MMP-2 was analyzed in livers of IL-6−/− and IL-6+/+ mice following CCl4 administration. IL-6−/− mice were pretreated with IL-6 and liver histology and MMP-2 expression were examined after liver injury. IL-6−/− mice were treated with an MMP-2 inhibitor and assessment of injury (histology and serum ALT levels), apoptosis by TUNEL assay, and hepatocyte proliferation by BRDU-labeling was performed. These studies were complemented by analysis of cultured stellate cells.
MMP-2 mRNA, protein, and activity was increased in IL-6−/− livers. Restoration of IL-6 signaling in IL-6−/− mice rescued injury and restored MMP-2 expression to wild-type levels. Furthermore, pharmacologic inhibition of MMP-2 decreased hepatocellular injury and apoptosis in IL-6−/− mice. In cultured stellate cells, recombinant IL-6 suppressed endogenous MMP-2 mRNA and protein expression.

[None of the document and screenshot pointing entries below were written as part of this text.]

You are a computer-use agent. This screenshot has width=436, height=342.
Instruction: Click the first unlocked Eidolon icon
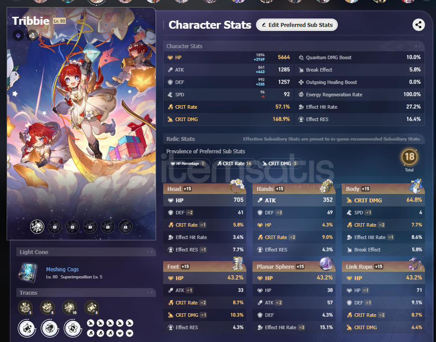pyautogui.click(x=37, y=227)
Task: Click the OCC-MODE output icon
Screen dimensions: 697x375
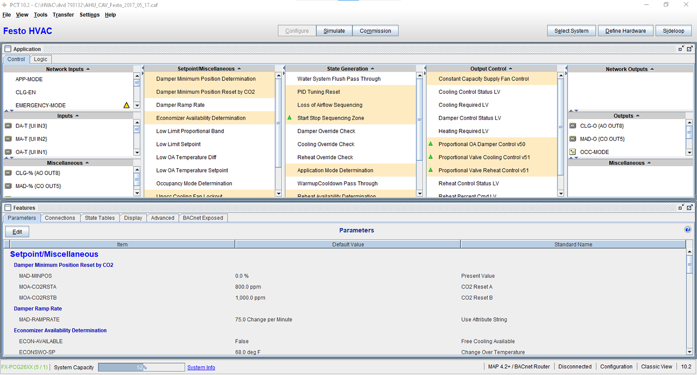Action: (573, 152)
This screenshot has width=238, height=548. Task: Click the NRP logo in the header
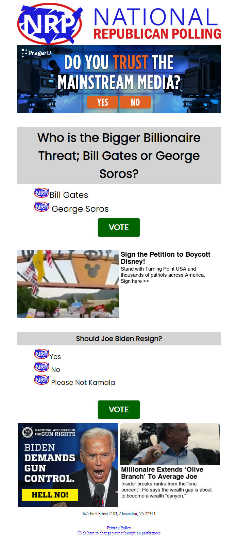[x=50, y=24]
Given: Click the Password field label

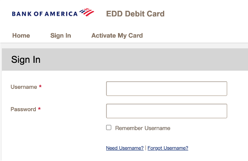Looking at the screenshot, I should pos(23,109).
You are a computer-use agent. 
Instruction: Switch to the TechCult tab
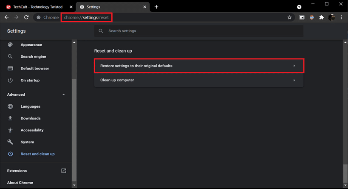37,7
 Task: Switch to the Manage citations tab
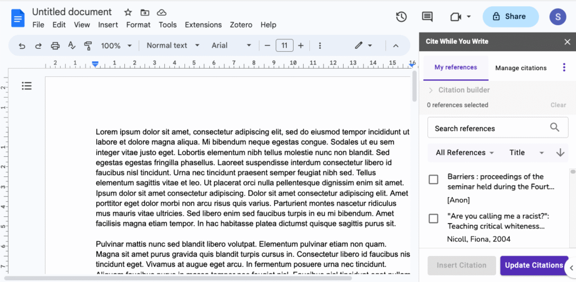click(x=520, y=68)
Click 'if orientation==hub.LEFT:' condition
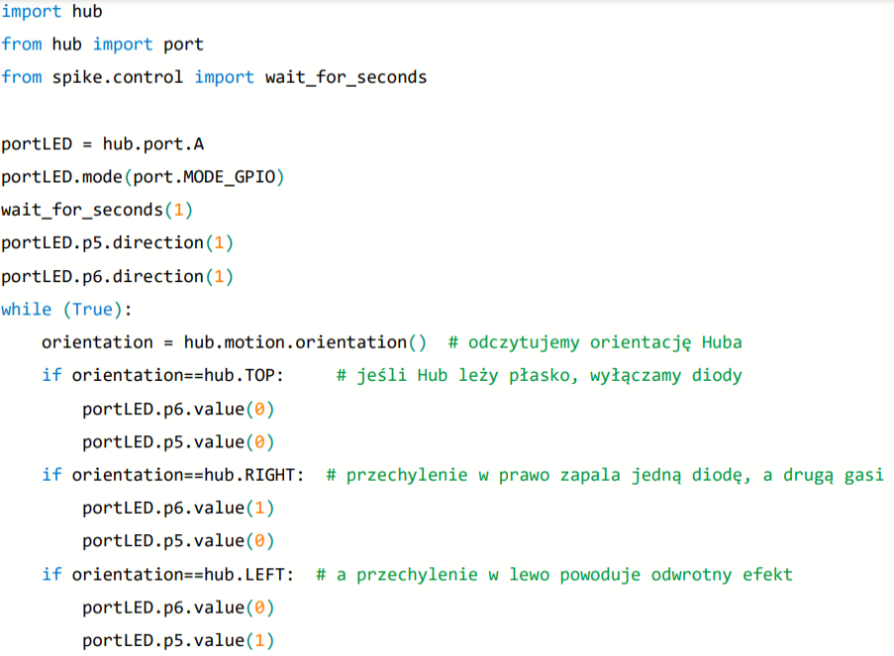This screenshot has height=656, width=894. pyautogui.click(x=168, y=575)
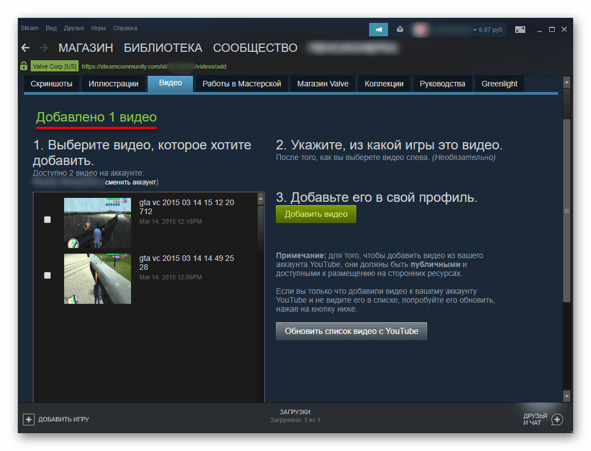Check the box for video ending in 712
The height and width of the screenshot is (451, 591).
[47, 220]

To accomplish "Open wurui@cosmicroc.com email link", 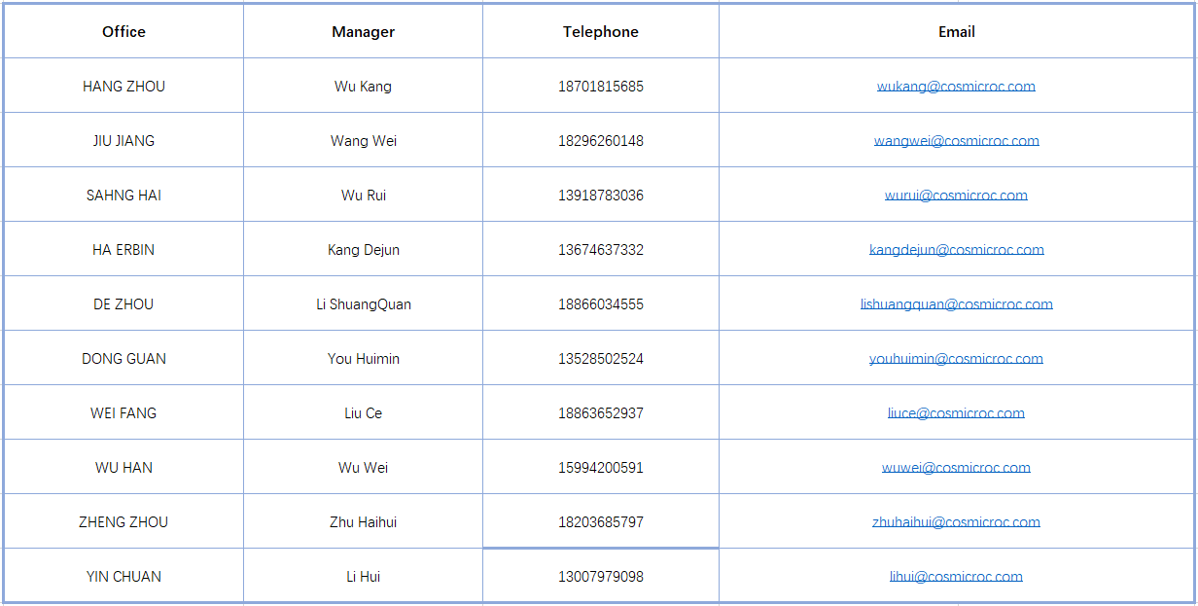I will click(x=956, y=195).
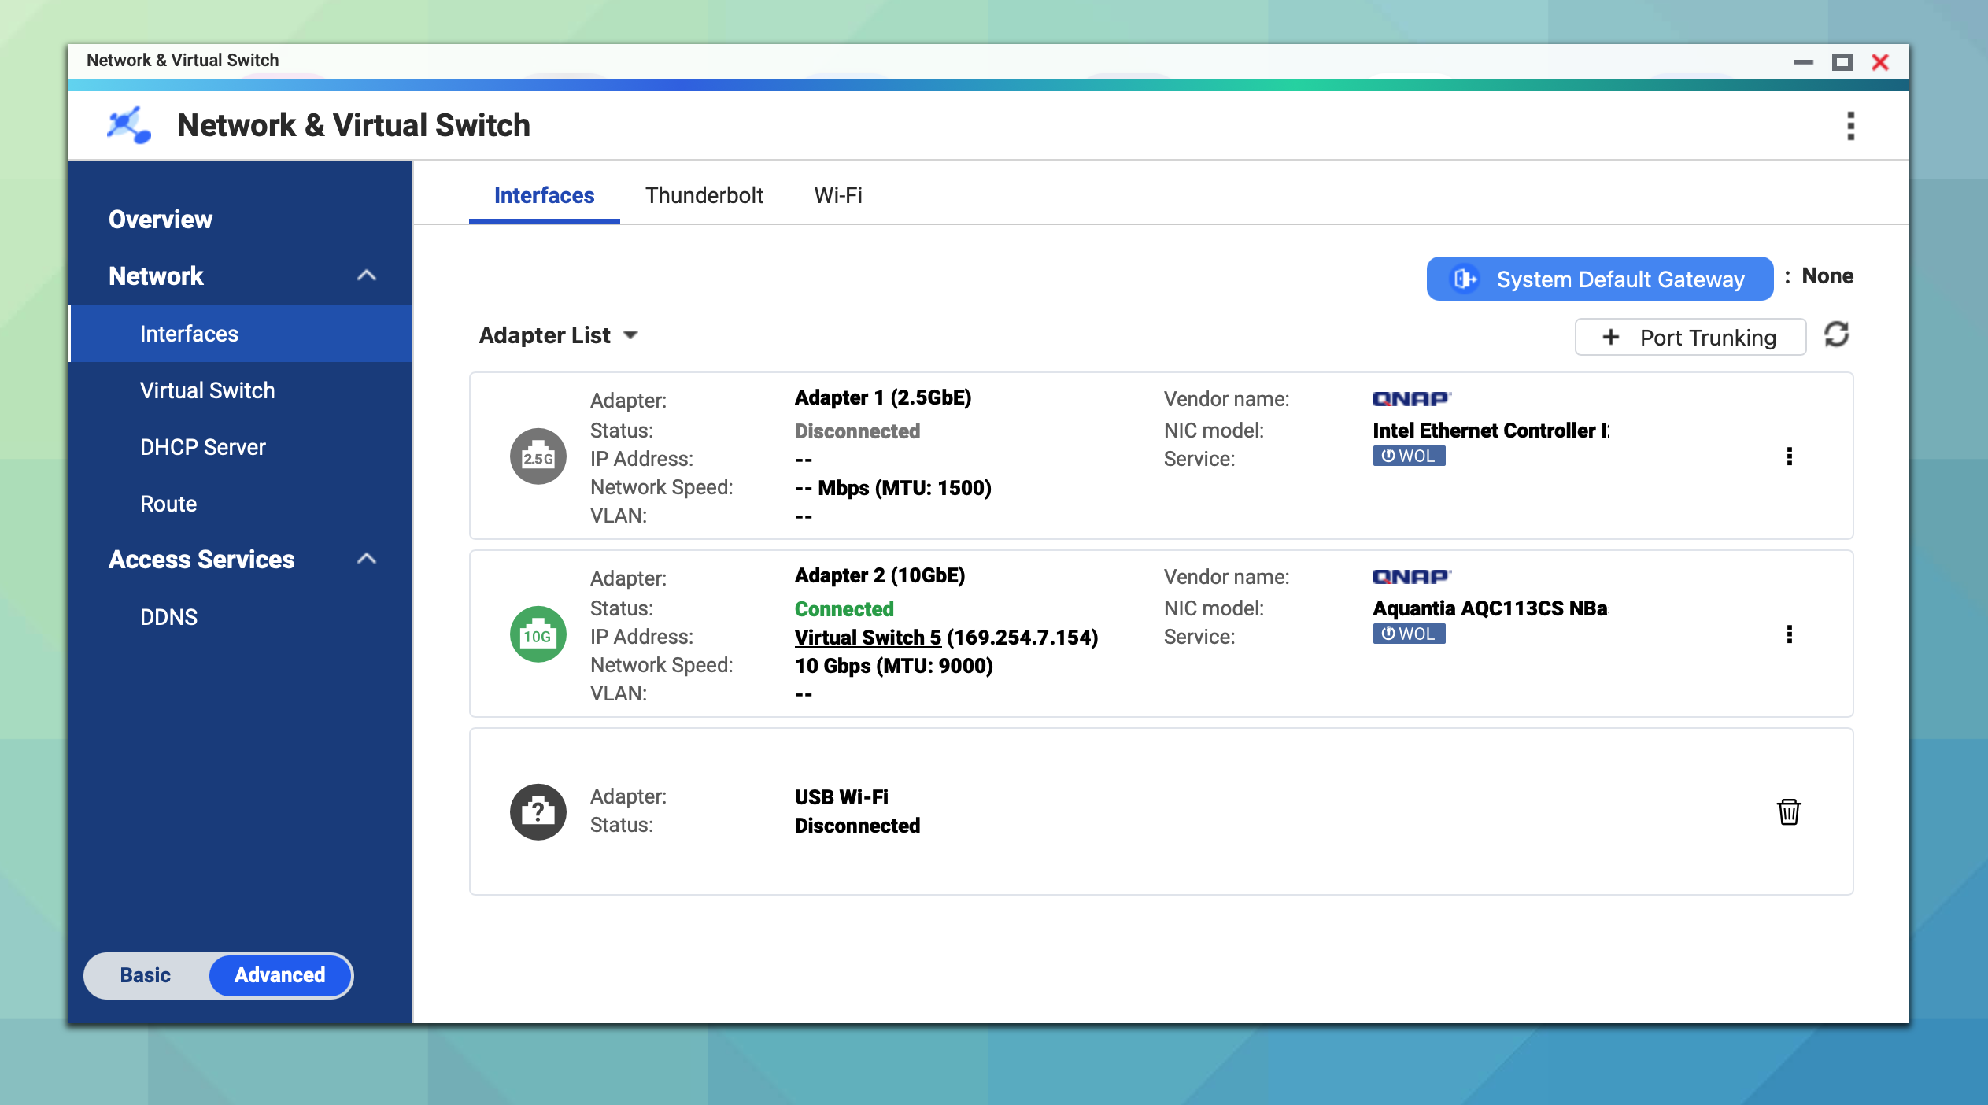Open Adapter 1 three-dot options menu
Viewport: 1988px width, 1105px height.
coord(1789,456)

IL-6 may be hepatoprotective in acute injury through down-regulation of MMP-2. These findings suggest a role for MMP-2 in amplifying liver injury in vivo.
Interleukin-6 (IL-6) is a cytokine that is elevated in patients with hepatitis  and alcoholic liver disease . It is considered a hepatoprotective factor by stimulating hepatocyte proliferation through activation of Stat-3 and MAPK signaling pathways [3,4]. In addition, IL-6 attenuates hepatocyte apoptosis by maintaining adequate levels of several anti-apoptotic factors . IL-6−/− mice develop increased liver injury in response to CCl4, a tumor necrosis factor-alpha (TNF-α) mediated model of liver injury , suggesting IL-6 may function downstream of TNF-α to ameliorate the injury response.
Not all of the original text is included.